In the recent case of Falcone v. Liberty Mutual Ins. Co., 2017 OK 11, 391 P.3d 105, the Court addressed a bad faith cause of action against an insurance company in the uninsured motorist context. In that case, the insurer withheld payment of UM benefits, claiming that the medical bills the insured received from a health care provider were excessive in amount. The plaintiff had been taken by ambulance to an emergency room, and then transferred to a trauma center, incurring billed fees in the amount of $47,203.00, which later increased to $67,098.23. The insurer conducted its own review of the billing, and concluded it was excessive, and suggested that the treatment the plaintiff received was far in excess of what was necessary. The plaintiff eventually sued the insurer in order to get his medical bills paid, and requested additional damages for the alleged “bad faith” conduct on the part of the insurer. The trial court granted summary judgment, finding it was reasonable as a matter of law for the insurer to question the reasonableness of the medical charges.
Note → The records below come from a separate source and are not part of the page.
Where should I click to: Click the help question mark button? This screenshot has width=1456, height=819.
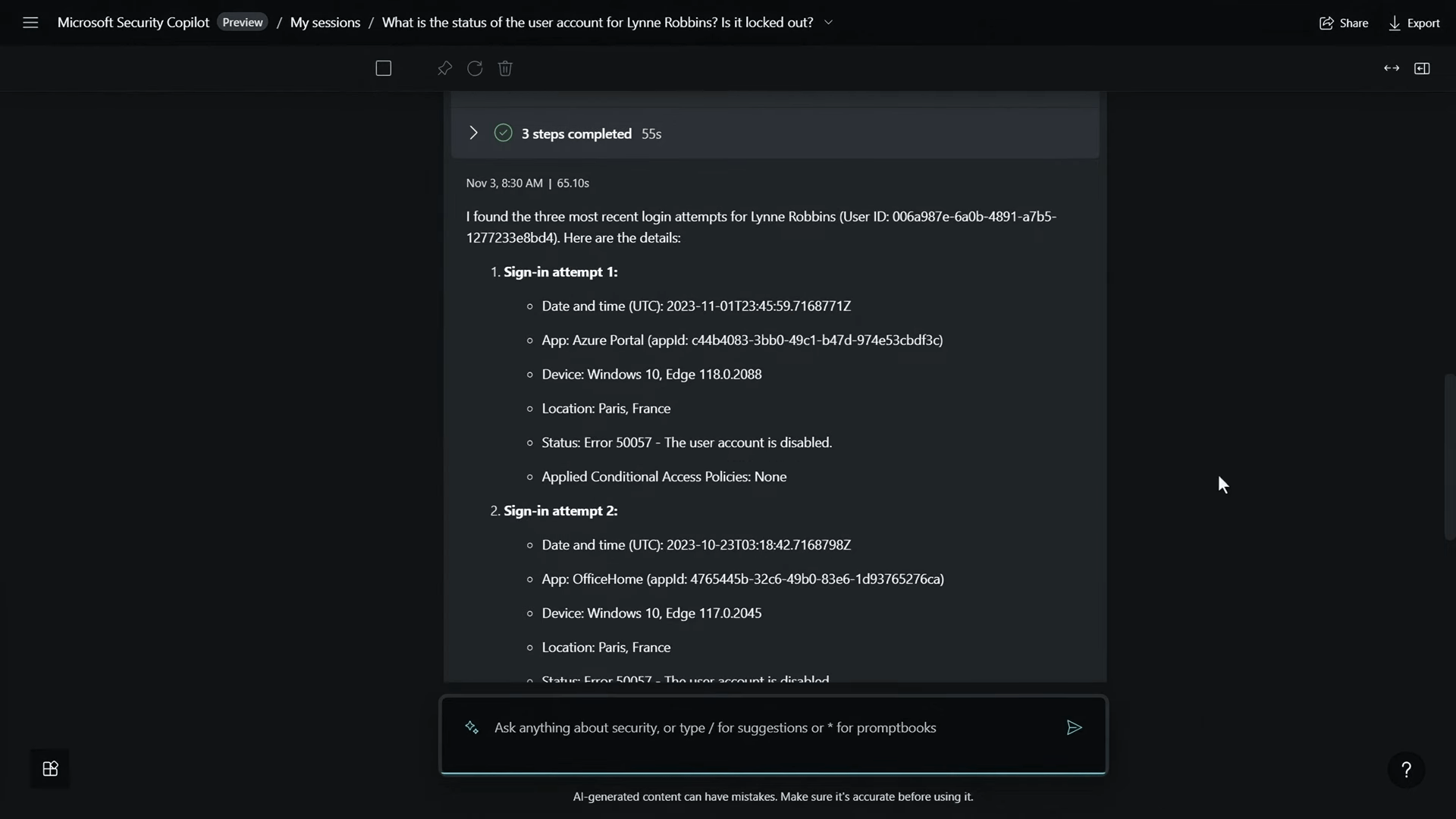pyautogui.click(x=1407, y=769)
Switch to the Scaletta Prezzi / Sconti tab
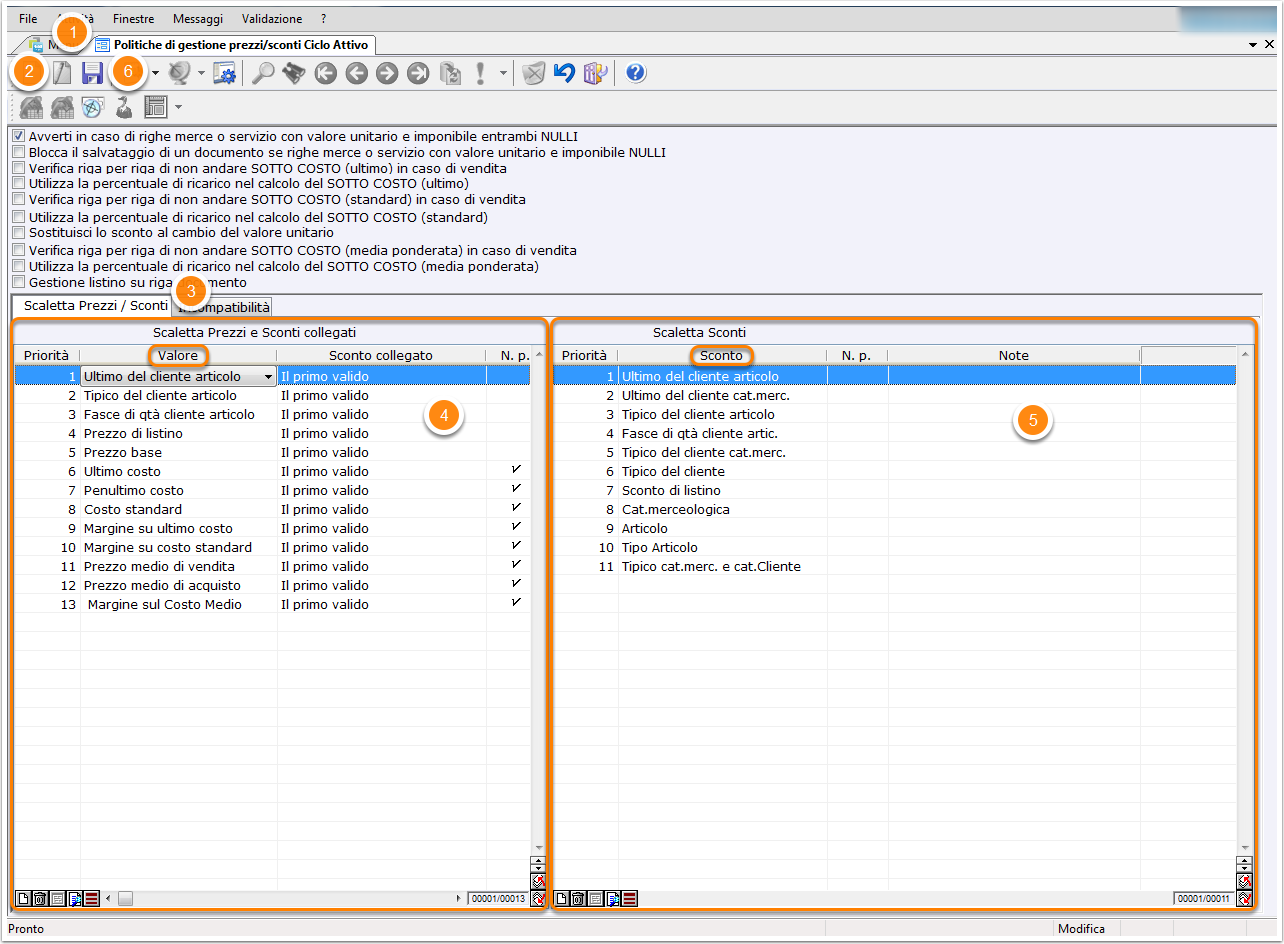 pyautogui.click(x=95, y=306)
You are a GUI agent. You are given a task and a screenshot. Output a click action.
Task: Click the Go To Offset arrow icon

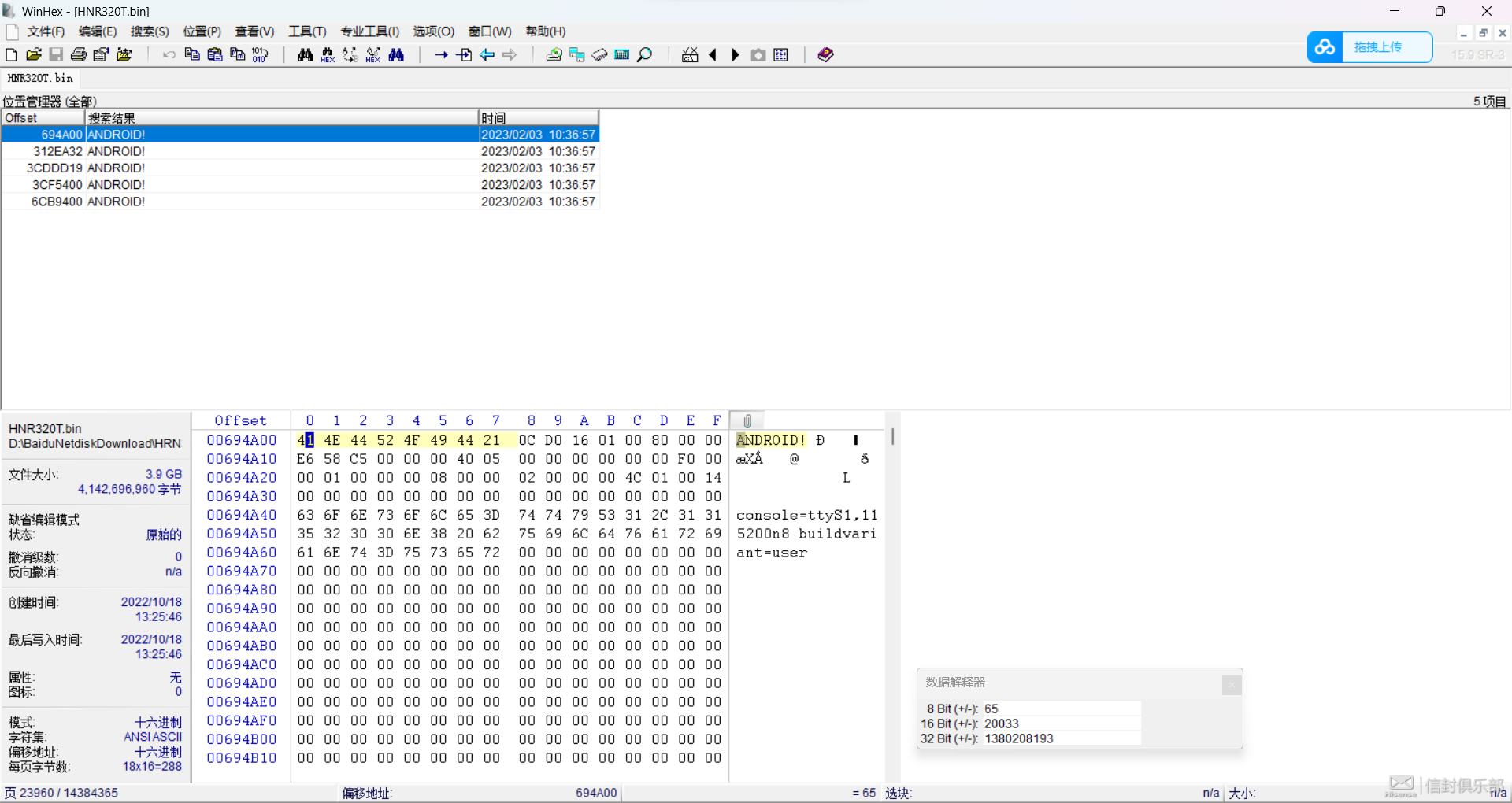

The Supreme Court reversed, and remanded, finding that defendant offered less than the maximum amount of its evaluations, took the position that certain treatment was unwarranted, and forced plaintiff to file a lawsuit — after which the insurer sent a check for full policy limits. The Court noted that the amount of her medical bill was beyond her control, as was the decision of the ER doctor to send her to the particular trauma center at issue.
Notably, two justices on the Court would have remanded for a trial on damages only; they found the insurer committed bad faith as a matter of law. The concurring justices found that the UM language of the insurance policy did not allow the insurer to “question the reasonableness or necessity of the medical services or expenses. Nor is there any statutory authority to allow an insurance company to withhold payment.” The Court held that the “very act of using the utilization reviewers as a pretext to deny payment of the emergency room bill in this case is bad faith” and that the insurer “had no justifiable reason for withholding payment under the policy.”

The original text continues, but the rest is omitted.